▶ [Entries provided]:
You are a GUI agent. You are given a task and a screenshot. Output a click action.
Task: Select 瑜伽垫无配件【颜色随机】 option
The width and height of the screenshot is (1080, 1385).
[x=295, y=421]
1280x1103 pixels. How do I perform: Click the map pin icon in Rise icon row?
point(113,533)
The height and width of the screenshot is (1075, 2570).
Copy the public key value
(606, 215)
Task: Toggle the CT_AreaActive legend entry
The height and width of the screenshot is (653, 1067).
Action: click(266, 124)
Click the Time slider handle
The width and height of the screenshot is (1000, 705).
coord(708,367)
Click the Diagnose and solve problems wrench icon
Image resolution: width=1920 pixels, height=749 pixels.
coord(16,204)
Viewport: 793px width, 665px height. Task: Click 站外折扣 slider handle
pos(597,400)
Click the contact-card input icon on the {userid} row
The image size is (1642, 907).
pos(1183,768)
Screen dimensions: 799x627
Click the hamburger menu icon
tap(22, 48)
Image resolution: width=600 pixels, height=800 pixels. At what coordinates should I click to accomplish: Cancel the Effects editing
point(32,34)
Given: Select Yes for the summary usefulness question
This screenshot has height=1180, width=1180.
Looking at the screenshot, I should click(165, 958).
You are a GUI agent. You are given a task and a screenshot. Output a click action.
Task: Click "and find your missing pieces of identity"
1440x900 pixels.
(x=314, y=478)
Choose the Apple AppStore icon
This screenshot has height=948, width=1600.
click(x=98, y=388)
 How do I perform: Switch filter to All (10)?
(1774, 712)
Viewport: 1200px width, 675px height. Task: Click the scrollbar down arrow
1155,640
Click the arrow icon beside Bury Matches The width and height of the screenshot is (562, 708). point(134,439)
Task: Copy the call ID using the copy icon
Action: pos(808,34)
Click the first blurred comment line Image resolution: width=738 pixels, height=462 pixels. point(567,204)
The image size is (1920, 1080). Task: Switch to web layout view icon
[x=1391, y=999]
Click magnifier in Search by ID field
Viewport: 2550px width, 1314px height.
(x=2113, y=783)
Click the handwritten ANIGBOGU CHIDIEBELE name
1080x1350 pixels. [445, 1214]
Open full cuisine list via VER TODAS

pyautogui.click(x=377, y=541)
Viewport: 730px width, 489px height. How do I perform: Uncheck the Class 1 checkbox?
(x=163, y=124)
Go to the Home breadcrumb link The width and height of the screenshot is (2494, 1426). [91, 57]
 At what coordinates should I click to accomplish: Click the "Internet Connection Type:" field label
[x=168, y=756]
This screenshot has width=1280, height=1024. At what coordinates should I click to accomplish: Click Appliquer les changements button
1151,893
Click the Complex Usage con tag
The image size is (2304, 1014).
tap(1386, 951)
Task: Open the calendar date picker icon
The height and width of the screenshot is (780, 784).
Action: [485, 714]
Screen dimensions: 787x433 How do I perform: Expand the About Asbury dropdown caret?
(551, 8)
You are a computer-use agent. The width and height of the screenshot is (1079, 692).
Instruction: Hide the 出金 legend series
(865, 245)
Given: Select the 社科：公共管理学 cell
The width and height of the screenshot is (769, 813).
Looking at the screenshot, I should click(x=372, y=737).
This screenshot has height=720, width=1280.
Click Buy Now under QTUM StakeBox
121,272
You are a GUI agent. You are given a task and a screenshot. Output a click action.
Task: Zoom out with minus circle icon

▶ [Task objective]: Format every line of the listing above as a JSON array of strings, one string per line, and leave out blank lines.

▶ [Reply to the task]:
[
  "You are a GUI agent. You are given a task and a screenshot. Output a click action.",
  "Task: Select 瑜伽垫无配件【颜色随机】 option",
  "The width and height of the screenshot is (1080, 1385).",
  "[x=295, y=421]",
  "1280x1103 pixels. How do I perform: Click the map pin icon in Rise icon row?",
  "point(113,533)",
  "The height and width of the screenshot is (1075, 2570).",
  "Copy the public key value",
  "(606, 215)",
  "Task: Toggle the CT_AreaActive legend entry",
  "The height and width of the screenshot is (653, 1067).",
  "Action: click(266, 124)",
  "Click the Time slider handle",
  "The width and height of the screenshot is (1000, 705).",
  "coord(708,367)",
  "Click the Diagnose and solve problems wrench icon",
  "Image resolution: width=1920 pixels, height=749 pixels.",
  "coord(16,204)",
  "Viewport: 793px width, 665px height. Task: Click 站外折扣 slider handle",
  "pos(597,400)",
  "Click the contact-card input icon on the {userid} row",
  "The image size is (1642, 907).",
  "pos(1183,768)",
  "Screen dimensions: 799x627",
  "Click the hamburger menu icon",
  "tap(22, 48)",
  "Image resolution: width=600 pixels, height=800 pixels. At what coordinates should I click to accomplish: Cancel the Effects editing",
  "point(32,34)",
  "Given: Select Yes for the summary usefulness question",
  "This screenshot has height=1180, width=1180.",
  "Looking at the screenshot, I should click(165, 958).",
  "You are a GUI agent. You are given a task and a screenshot. Output a click action.",
  "Task: Click \"and find your missing pieces of identity\"",
  "1440x900 pixels.",
  "(x=314, y=478)",
  "Choose the Apple AppStore icon",
  "This screenshot has height=948, width=1600.",
  "click(x=98, y=388)",
  " How do I perform: Switch filter to All (10)?",
  "(1774, 712)",
  "Viewport: 1200px width, 675px height. Task: Click the scrollbar down arrow",
  "1155,640",
  "Click the arrow icon beside Bury Matches The width and height of the screenshot is (562, 708). point(134,439)",
  "Task: Copy the call ID using the copy icon",
  "Action: pos(808,34)",
  "Click the first blurred comment line Image resolution: width=738 pixels, height=462 pixels. point(567,204)",
  "The image size is (1920, 1080). Task: Switch to web layout view icon",
  "[x=1391, y=999]",
  "Click magnifier in Search by ID field",
  "Viewport: 2550px width, 1314px height.",
  "(x=2113, y=783)",
  "Click the handwritten ANIGBOGU CHIDIEBELE name",
  "1080x1350 pixels. [445, 1214]",
  "Open full cuisine list via VER TODAS",
  "pyautogui.click(x=377, y=541)",
  "Viewport: 730px width, 489px height. How do I perform: Uncheck the Class 1 checkbox?",
  "(x=163, y=124)",
  "Go to the Home breadcrumb link The width and height of the screenshot is (2494, 1426). [91, 57]",
  " At what coordinates should I click to accomplish: Click the \"Internet Connection Type:\" field label",
  "[x=168, y=756]",
  "This screenshot has width=1280, height=1024. At what coordinates should I click to accomplish: Click Appliquer les changements button",
  "1151,893",
  "Click the Complex Usage con tag",
  "The image size is (2304, 1014).",
  "tap(1386, 951)",
  "Task: Open the calendar date picker icon",
  "The height and width of the screenshot is (780, 784).",
  "Action: [485, 714]",
  "Screen dimensions: 787x433 How do I perform: Expand the About Asbury dropdown caret?",
  "(551, 8)",
  "You are a computer-use agent. The width and height of the screenshot is (1079, 692).",
  "Instruction: Hide the 出金 legend series",
  "(865, 245)",
  "Given: Select the 社科：公共管理学 cell",
  "The width and height of the screenshot is (769, 813).",
  "Looking at the screenshot, I should click(x=372, y=737).",
  "This screenshot has height=720, width=1280.",
  "Click Buy Now under QTUM StakeBox",
  "121,272",
  "You are a GUI agent. You are given a task and a screenshot. Output a click action.",
  "Task: Zoom out with minus circle icon"
]